### [TASK MATERIAL]
********
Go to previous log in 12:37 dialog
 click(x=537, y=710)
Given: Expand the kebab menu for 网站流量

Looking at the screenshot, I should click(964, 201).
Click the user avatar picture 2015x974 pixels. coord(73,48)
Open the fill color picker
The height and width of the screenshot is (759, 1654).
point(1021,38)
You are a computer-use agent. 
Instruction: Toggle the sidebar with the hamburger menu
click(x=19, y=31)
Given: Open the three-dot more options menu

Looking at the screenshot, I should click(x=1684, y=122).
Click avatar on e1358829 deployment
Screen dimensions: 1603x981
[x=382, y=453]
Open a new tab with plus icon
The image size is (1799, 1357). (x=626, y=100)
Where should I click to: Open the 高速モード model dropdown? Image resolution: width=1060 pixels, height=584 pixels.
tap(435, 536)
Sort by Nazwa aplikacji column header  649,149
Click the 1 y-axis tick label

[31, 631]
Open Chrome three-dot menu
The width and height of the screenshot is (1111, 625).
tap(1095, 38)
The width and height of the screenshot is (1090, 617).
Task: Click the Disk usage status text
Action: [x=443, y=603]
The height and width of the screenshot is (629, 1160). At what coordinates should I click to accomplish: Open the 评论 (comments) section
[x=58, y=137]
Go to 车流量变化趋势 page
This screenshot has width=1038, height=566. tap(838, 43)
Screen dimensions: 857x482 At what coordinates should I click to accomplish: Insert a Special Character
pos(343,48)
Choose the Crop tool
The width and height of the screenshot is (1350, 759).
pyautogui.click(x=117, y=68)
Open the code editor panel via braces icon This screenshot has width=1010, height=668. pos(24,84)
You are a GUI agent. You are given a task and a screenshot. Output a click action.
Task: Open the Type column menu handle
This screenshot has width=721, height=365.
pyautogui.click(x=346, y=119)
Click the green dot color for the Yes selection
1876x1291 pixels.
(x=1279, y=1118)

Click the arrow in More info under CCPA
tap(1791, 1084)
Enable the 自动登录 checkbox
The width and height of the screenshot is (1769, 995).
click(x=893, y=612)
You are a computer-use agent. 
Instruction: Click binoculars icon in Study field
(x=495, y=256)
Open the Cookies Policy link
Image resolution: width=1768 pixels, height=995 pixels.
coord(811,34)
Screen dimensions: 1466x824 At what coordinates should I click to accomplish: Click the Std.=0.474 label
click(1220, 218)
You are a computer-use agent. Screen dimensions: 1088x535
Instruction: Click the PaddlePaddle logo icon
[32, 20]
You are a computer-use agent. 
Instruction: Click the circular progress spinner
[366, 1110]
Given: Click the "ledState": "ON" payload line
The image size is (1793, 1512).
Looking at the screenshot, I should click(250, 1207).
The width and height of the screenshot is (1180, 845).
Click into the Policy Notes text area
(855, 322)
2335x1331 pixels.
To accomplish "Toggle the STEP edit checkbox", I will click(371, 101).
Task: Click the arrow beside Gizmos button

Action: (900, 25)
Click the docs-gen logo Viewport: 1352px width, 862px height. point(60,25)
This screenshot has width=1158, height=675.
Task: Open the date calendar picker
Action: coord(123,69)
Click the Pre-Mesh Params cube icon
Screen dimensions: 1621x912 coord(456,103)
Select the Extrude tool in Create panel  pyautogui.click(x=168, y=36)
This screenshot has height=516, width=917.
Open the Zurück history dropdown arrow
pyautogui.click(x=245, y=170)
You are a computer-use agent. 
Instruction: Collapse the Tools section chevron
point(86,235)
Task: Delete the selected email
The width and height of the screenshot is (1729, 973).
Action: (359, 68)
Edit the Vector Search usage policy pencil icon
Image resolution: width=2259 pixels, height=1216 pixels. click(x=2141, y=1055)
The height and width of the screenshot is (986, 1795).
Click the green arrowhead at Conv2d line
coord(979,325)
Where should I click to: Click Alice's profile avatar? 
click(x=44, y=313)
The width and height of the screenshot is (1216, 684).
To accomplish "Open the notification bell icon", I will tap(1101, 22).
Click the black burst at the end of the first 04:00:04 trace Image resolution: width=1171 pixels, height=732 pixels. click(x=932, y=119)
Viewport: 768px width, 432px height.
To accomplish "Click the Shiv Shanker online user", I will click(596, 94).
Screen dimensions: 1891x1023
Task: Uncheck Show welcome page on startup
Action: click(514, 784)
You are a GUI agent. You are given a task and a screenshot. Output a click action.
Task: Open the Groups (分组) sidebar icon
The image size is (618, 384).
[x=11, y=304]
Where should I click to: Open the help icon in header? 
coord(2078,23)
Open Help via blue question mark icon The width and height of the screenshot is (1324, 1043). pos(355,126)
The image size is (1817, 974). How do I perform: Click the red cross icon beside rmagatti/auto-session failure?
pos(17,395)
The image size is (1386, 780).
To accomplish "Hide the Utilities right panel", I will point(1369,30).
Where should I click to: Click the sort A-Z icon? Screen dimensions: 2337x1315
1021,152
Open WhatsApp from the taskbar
********
### [EXERCISE]
Write every record out again, letter for letter.

### [SOLUTION]
Go to previous log in 12:37 dialog
 click(x=537, y=710)
Given: Expand the kebab menu for 网站流量

Looking at the screenshot, I should click(964, 201).
Click the user avatar picture 2015x974 pixels. coord(73,48)
Open the fill color picker
The height and width of the screenshot is (759, 1654).
point(1021,38)
You are a computer-use agent. 
Instruction: Toggle the sidebar with the hamburger menu
click(x=19, y=31)
Given: Open the three-dot more options menu

Looking at the screenshot, I should click(x=1684, y=122).
Click avatar on e1358829 deployment
Screen dimensions: 1603x981
[x=382, y=453]
Open a new tab with plus icon
The image size is (1799, 1357). (x=626, y=100)
Where should I click to: Open the 高速モード model dropdown? Image resolution: width=1060 pixels, height=584 pixels.
tap(435, 536)
Sort by Nazwa aplikacji column header  649,149
Click the 1 y-axis tick label

[31, 631]
Open Chrome three-dot menu
The width and height of the screenshot is (1111, 625).
tap(1095, 38)
The width and height of the screenshot is (1090, 617).
Task: Click the Disk usage status text
Action: [x=443, y=603]
The height and width of the screenshot is (629, 1160). At what coordinates should I click to accomplish: Open the 评论 (comments) section
[x=58, y=137]
Go to 车流量变化趋势 page
This screenshot has width=1038, height=566. tap(838, 43)
Screen dimensions: 857x482 At what coordinates should I click to accomplish: Insert a Special Character
pos(343,48)
Choose the Crop tool
The width and height of the screenshot is (1350, 759).
pyautogui.click(x=117, y=68)
Open the code editor panel via braces icon This screenshot has width=1010, height=668. pos(24,84)
You are a GUI agent. You are given a task and a screenshot. Output a click action.
Task: Open the Type column menu handle
This screenshot has width=721, height=365.
pyautogui.click(x=346, y=119)
Click the green dot color for the Yes selection
1876x1291 pixels.
(x=1279, y=1118)

Click the arrow in More info under CCPA
tap(1791, 1084)
Enable the 自动登录 checkbox
The width and height of the screenshot is (1769, 995).
click(x=893, y=612)
You are a computer-use agent. 
Instruction: Click binoculars icon in Study field
(x=495, y=256)
Open the Cookies Policy link
Image resolution: width=1768 pixels, height=995 pixels.
coord(811,34)
Screen dimensions: 1466x824 At what coordinates should I click to accomplish: Click the Std.=0.474 label
click(1220, 218)
You are a computer-use agent. Screen dimensions: 1088x535
Instruction: Click the PaddlePaddle logo icon
[32, 20]
You are a computer-use agent. 
Instruction: Click the circular progress spinner
[366, 1110]
Given: Click the "ledState": "ON" payload line
The image size is (1793, 1512).
Looking at the screenshot, I should click(250, 1207).
The width and height of the screenshot is (1180, 845).
Click into the Policy Notes text area
(855, 322)
2335x1331 pixels.
To accomplish "Toggle the STEP edit checkbox", I will click(371, 101).
Task: Click the arrow beside Gizmos button

Action: (900, 25)
Click the docs-gen logo Viewport: 1352px width, 862px height. point(60,25)
This screenshot has width=1158, height=675.
Task: Open the date calendar picker
Action: coord(123,69)
Click the Pre-Mesh Params cube icon
Screen dimensions: 1621x912 coord(456,103)
Select the Extrude tool in Create panel  pyautogui.click(x=168, y=36)
This screenshot has height=516, width=917.
Open the Zurück history dropdown arrow
pyautogui.click(x=245, y=170)
You are a computer-use agent. 
Instruction: Collapse the Tools section chevron
point(86,235)
Task: Delete the selected email
The width and height of the screenshot is (1729, 973).
Action: (359, 68)
Edit the Vector Search usage policy pencil icon
Image resolution: width=2259 pixels, height=1216 pixels. click(x=2141, y=1055)
The height and width of the screenshot is (986, 1795).
Click the green arrowhead at Conv2d line
coord(979,325)
Where should I click to: Click Alice's profile avatar? 
click(x=44, y=313)
The width and height of the screenshot is (1216, 684).
To accomplish "Open the notification bell icon", I will tap(1101, 22).
Click the black burst at the end of the first 04:00:04 trace Image resolution: width=1171 pixels, height=732 pixels. click(x=932, y=119)
Viewport: 768px width, 432px height.
To accomplish "Click the Shiv Shanker online user", I will click(596, 94).
Screen dimensions: 1891x1023
Task: Uncheck Show welcome page on startup
Action: click(514, 784)
You are a GUI agent. You are given a task and a screenshot. Output a click action.
Task: Open the Groups (分组) sidebar icon
The image size is (618, 384).
[x=11, y=304]
Where should I click to: Open the help icon in header? 
coord(2078,23)
Open Help via blue question mark icon The width and height of the screenshot is (1324, 1043). pos(355,126)
The image size is (1817, 974). How do I perform: Click the red cross icon beside rmagatti/auto-session failure?
pos(17,395)
The image size is (1386, 780).
To accomplish "Hide the Utilities right panel", I will point(1369,30).
Where should I click to: Click the sort A-Z icon? Screen dimensions: 2337x1315
1021,152
Open WhatsApp from the taskbar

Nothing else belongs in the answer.